Dr. Kayla M. Natali, a clinical pharmacist for infectious diseases and antimicrobial stewardship, and Dr. Jihad Slim, the director of infectious diseases at Saint Michael’s, with the Antimicrobial Stewardship Recognition Award.
Saint Michael’s Medical Center has been recognized by the New Jersey Department of Health for its efforts to reduce the unnecessary use of antibiotics, advance patient safety and improve outcomes.
Saint Michael’s received the New Jersey Antimicrobial Stewardship Recognition Silver Award earlier this month for its application of the U.S. Centers for Disease Control and Prevention’s Core Elements of Antibiotic Stewardship.
The Core Elements were developed in 2014 to help hospitals move away from overprescribing antibiotics. While antibiotics are effective at reducing infections, about 30% of all antibiotics prescribed in hospitals in the United States are either unnecessary or suboptimal, according to the CDC.
The overprescribing of antibiotics has led to an antibiotic resistance, a public health concern in which antibiotics are no longer effective. In addition, patients who receive antibiotics unnecessarily are put at risk with no benefits.
“At Saint Michael’s, we’ve taken the CDC’s Core Elements of Antibiotic Stewardship seriously and have worked diligently to employ best practices to reduce the use of antibiotics whenever medically appropriate,” said Dr. Kayla M. Natali, a clinical pharmacist for infectious diseases and antimicrobial stewardship. “Our commitment to responsible stewardship of antibiotics ultimately means better care and better outcomes for our patients.”
Saint Michael’s has been on the forefront of antibiotic stewardship since 2011, when it formed one of the first integrated teams consisting of a pharmacist, infection control, laboratory personnel, administrators and the Department of Infectious Disease in order to develop policies and pathways to improve patients’ safety and appropriate, cost-effective antibiotic use.
In 2012, the antibiotic stewardship program was the flagship project of the hospital’s infectious disease fellowship, said Dr. Jihad Slim, the director of infectious diseases at Saint Michael’s.
“We trained many infectious disease doctors to continue the spread of such antimicrobial stewardship programs when they settle in their practice,” Dr. Slim said.
According to the CDC, hospitals like Saint Michael’s that voluntarily participate in antimicrobial stewardship programs can increase infection cure rates while reducing treatment failures, certain infections, adverse effects on patients and antibiotic resistance along with reducing hospital costs and lengths of stay.

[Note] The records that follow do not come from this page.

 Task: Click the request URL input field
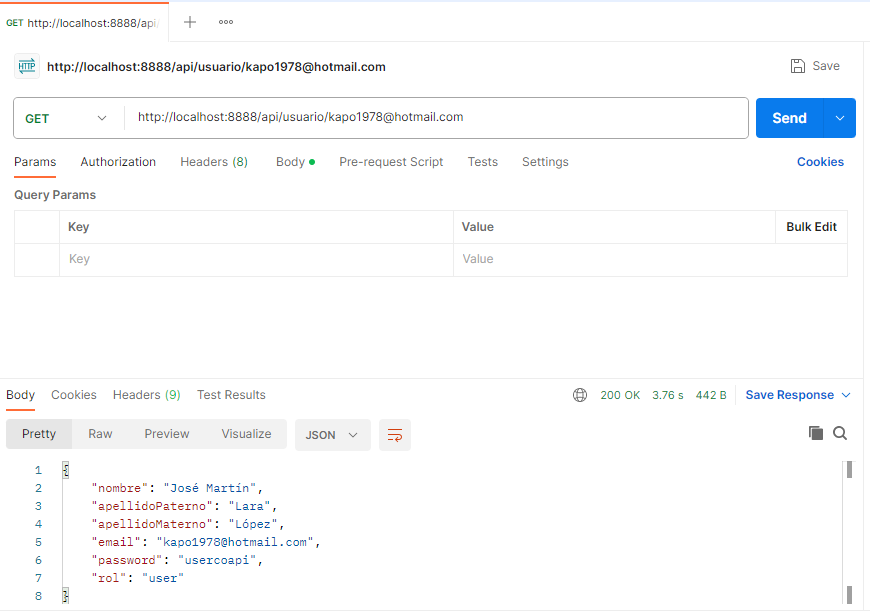pyautogui.click(x=436, y=118)
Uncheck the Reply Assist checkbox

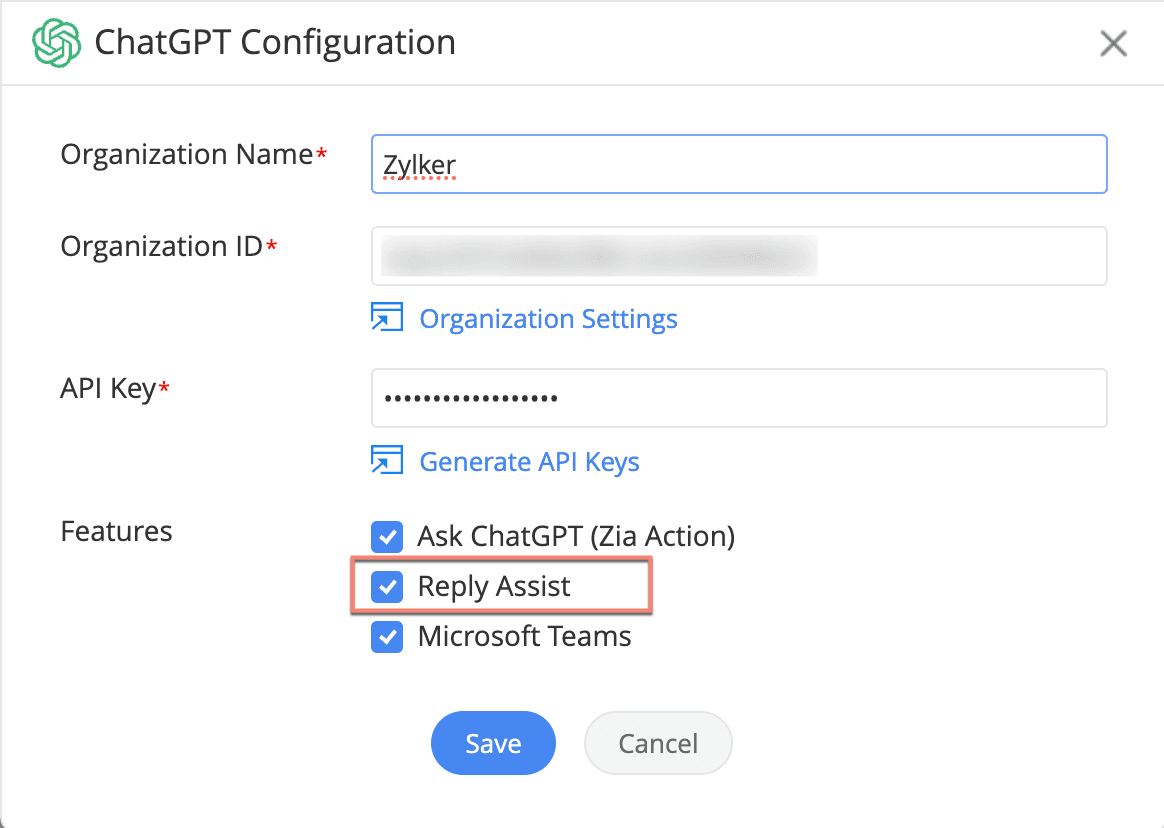point(386,587)
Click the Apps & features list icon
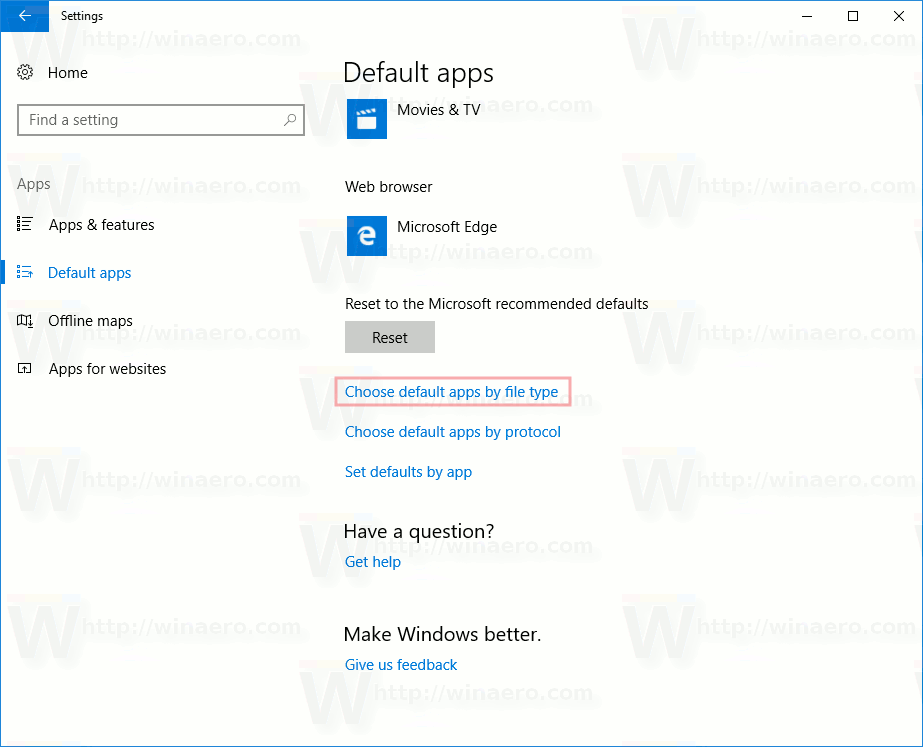The width and height of the screenshot is (923, 747). coord(24,224)
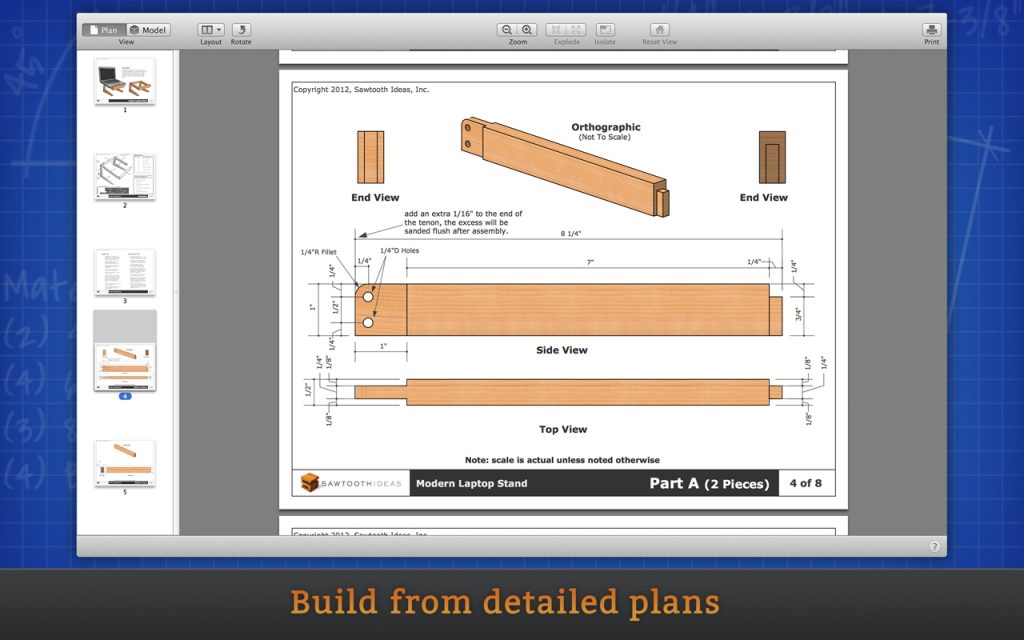Open the Help question mark button
1024x640 pixels.
[x=934, y=546]
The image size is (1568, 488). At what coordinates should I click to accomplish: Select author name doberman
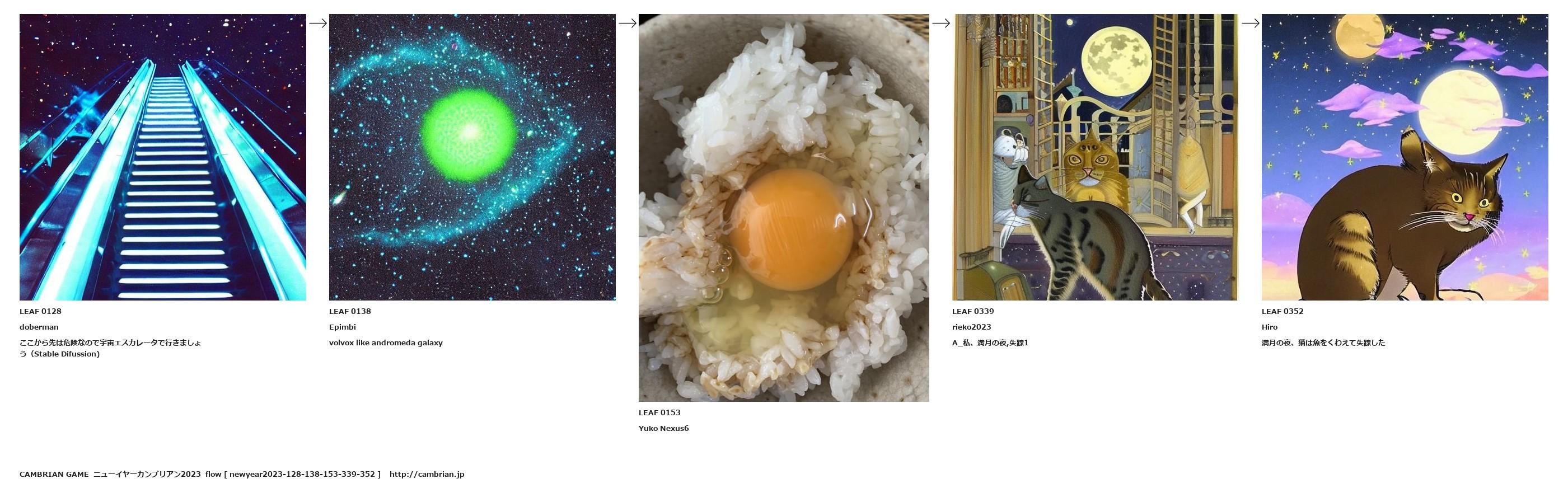tap(39, 327)

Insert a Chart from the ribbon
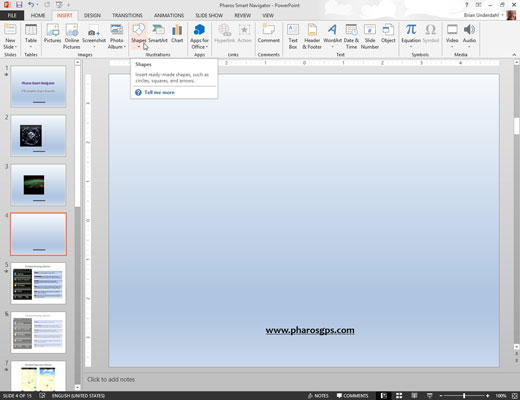tap(177, 34)
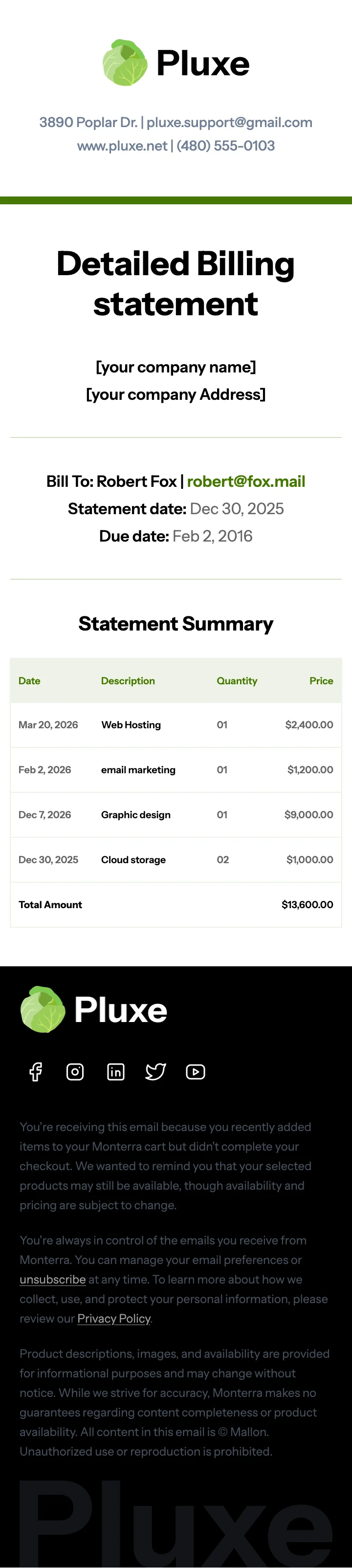The image size is (352, 1568).
Task: Click the Description column header
Action: coord(128,681)
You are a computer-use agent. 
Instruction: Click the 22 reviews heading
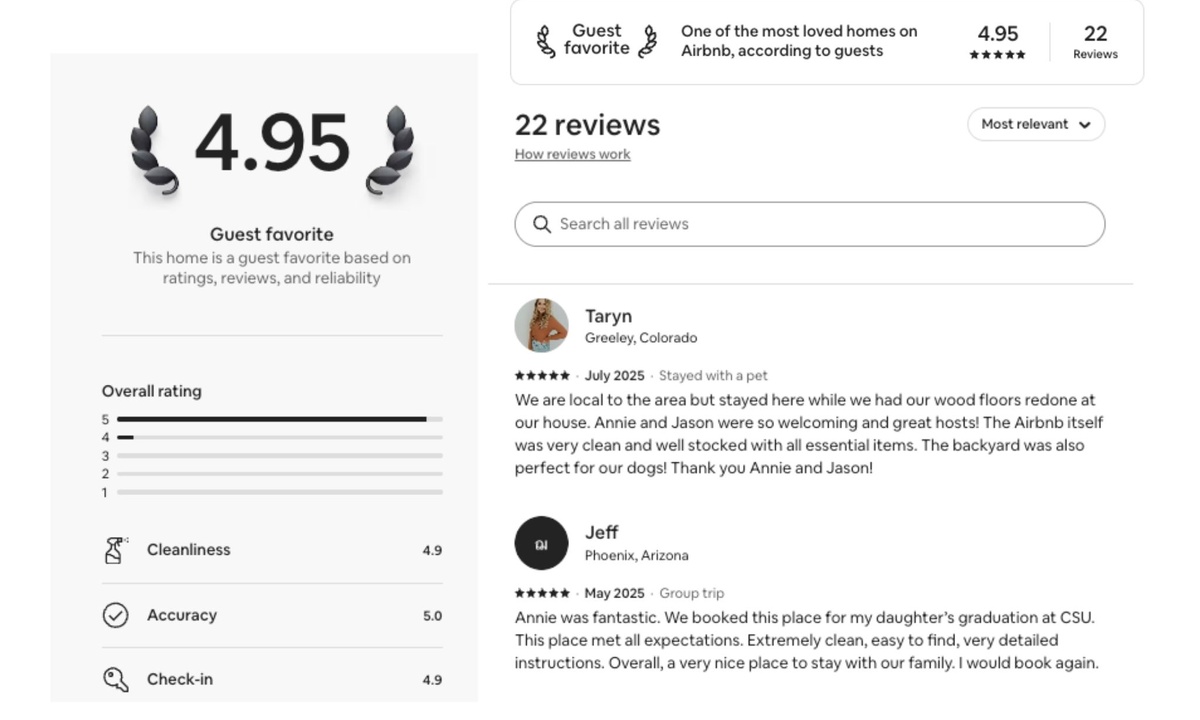coord(587,125)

“We are proud to be recognized by the state Health Department for doing our part to combat the growing health threat of antibiotic resistance,” said Saint Michael’s CEO Robert Iannaccone. “Receiving this recognition is further evidence of our ongoing commitment to deliver safe and effective treatment for our patients.”
For the third period in a row, Saint Michael’s has been awarded an A for patient safety from the Leapfrog Group. The 385-bed hospital earned the Patient Safety Excellence Award™ from Healthgrades and was named a Five-Star Hospital by the Centers for Medicare & Medicaid Services.